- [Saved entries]
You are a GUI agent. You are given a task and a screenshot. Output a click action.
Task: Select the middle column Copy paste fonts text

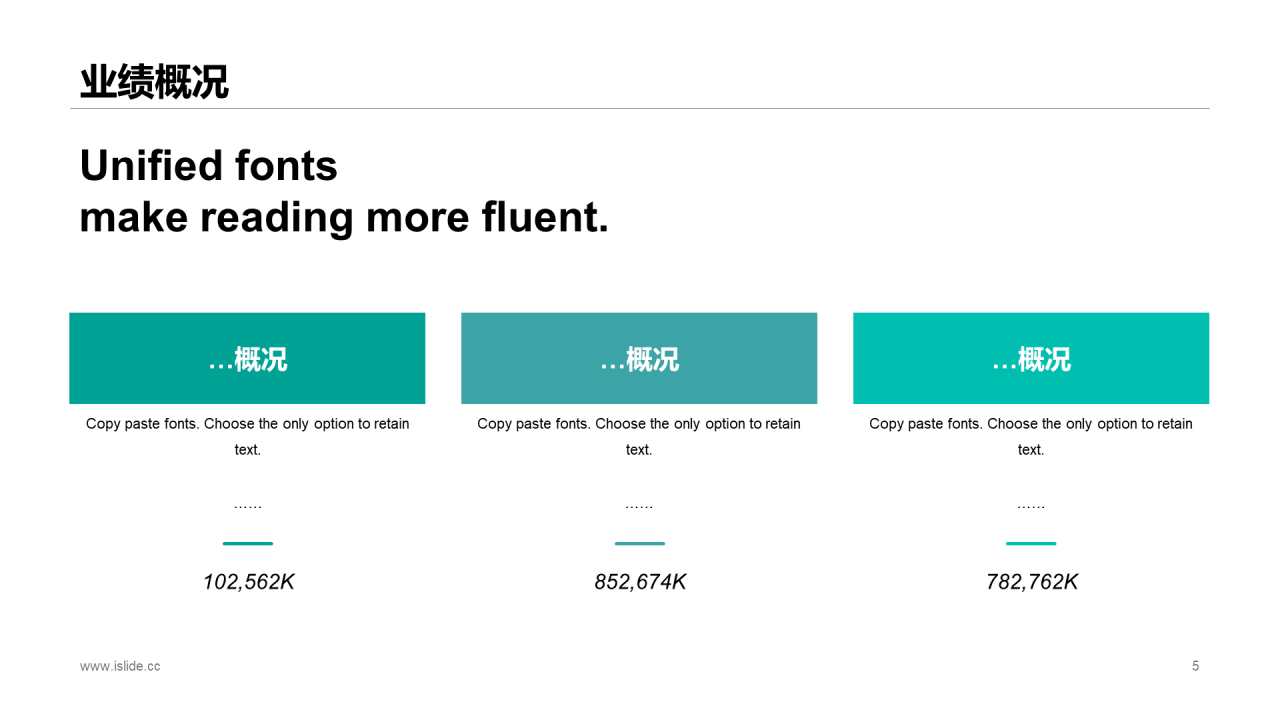tap(639, 437)
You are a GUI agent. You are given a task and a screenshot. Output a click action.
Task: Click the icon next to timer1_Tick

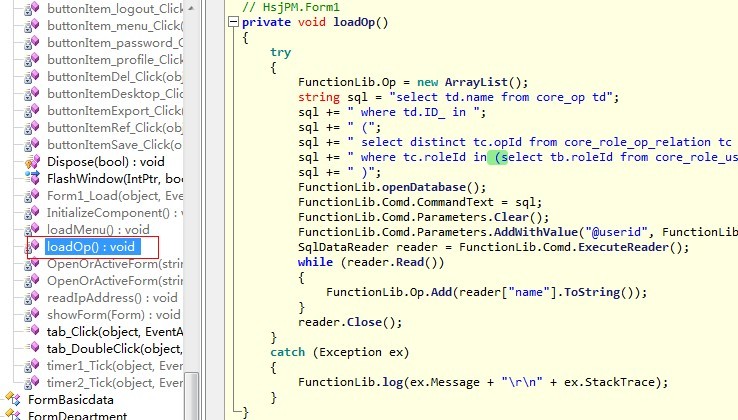click(x=35, y=365)
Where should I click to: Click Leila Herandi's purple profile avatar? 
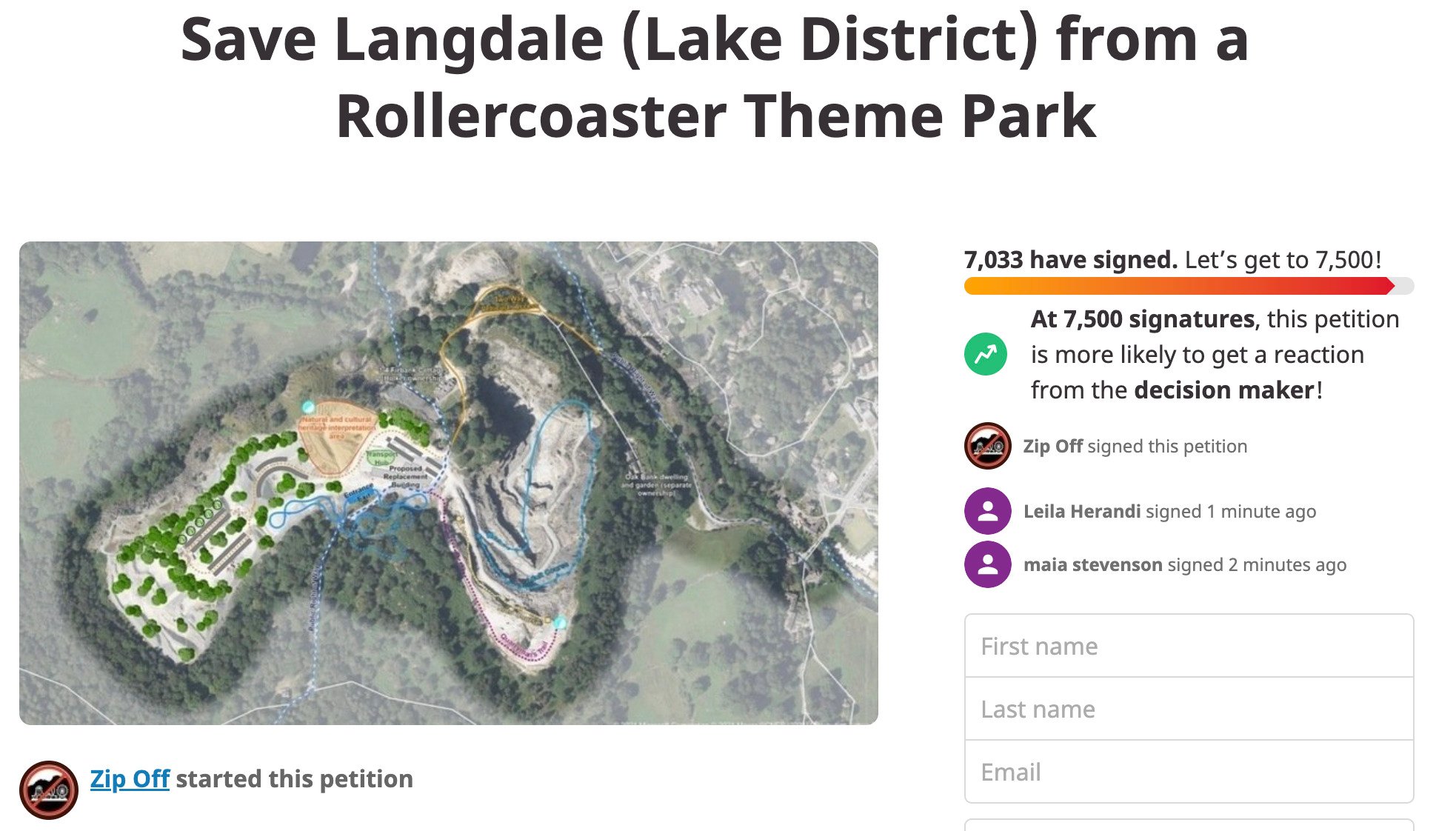[988, 511]
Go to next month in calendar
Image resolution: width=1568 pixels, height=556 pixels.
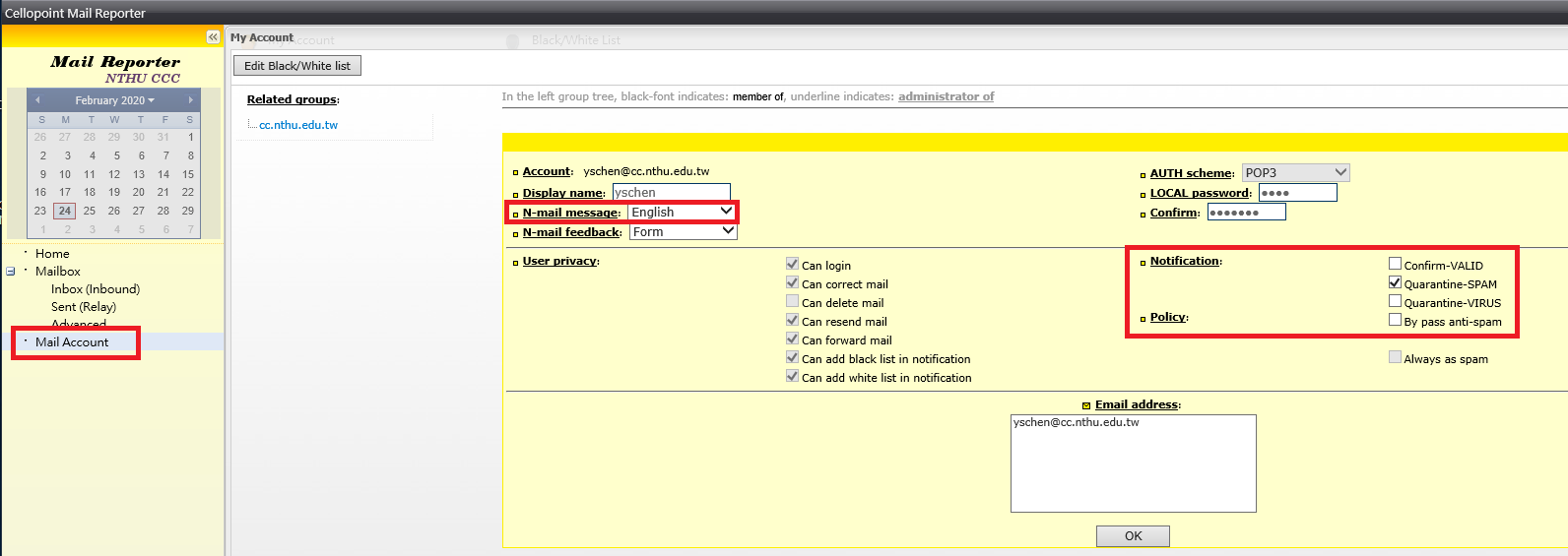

- [Task item]
All of the records need repeating exactly, except for the pictures.

- [Task answer]
You are a GUI agent. You are given a task and a screenshot. Output a click action.
Task: Select the middle column Copy paste fonts text

tap(639, 437)
You are a GUI agent. You are given a task and a screenshot. Output a click action.
Task: Click the icon next to timer1_Tick

click(x=35, y=365)
Where should I click to: Click Leila Herandi's purple profile avatar? 
[988, 511]
Go to next month in calendar
Image resolution: width=1568 pixels, height=556 pixels.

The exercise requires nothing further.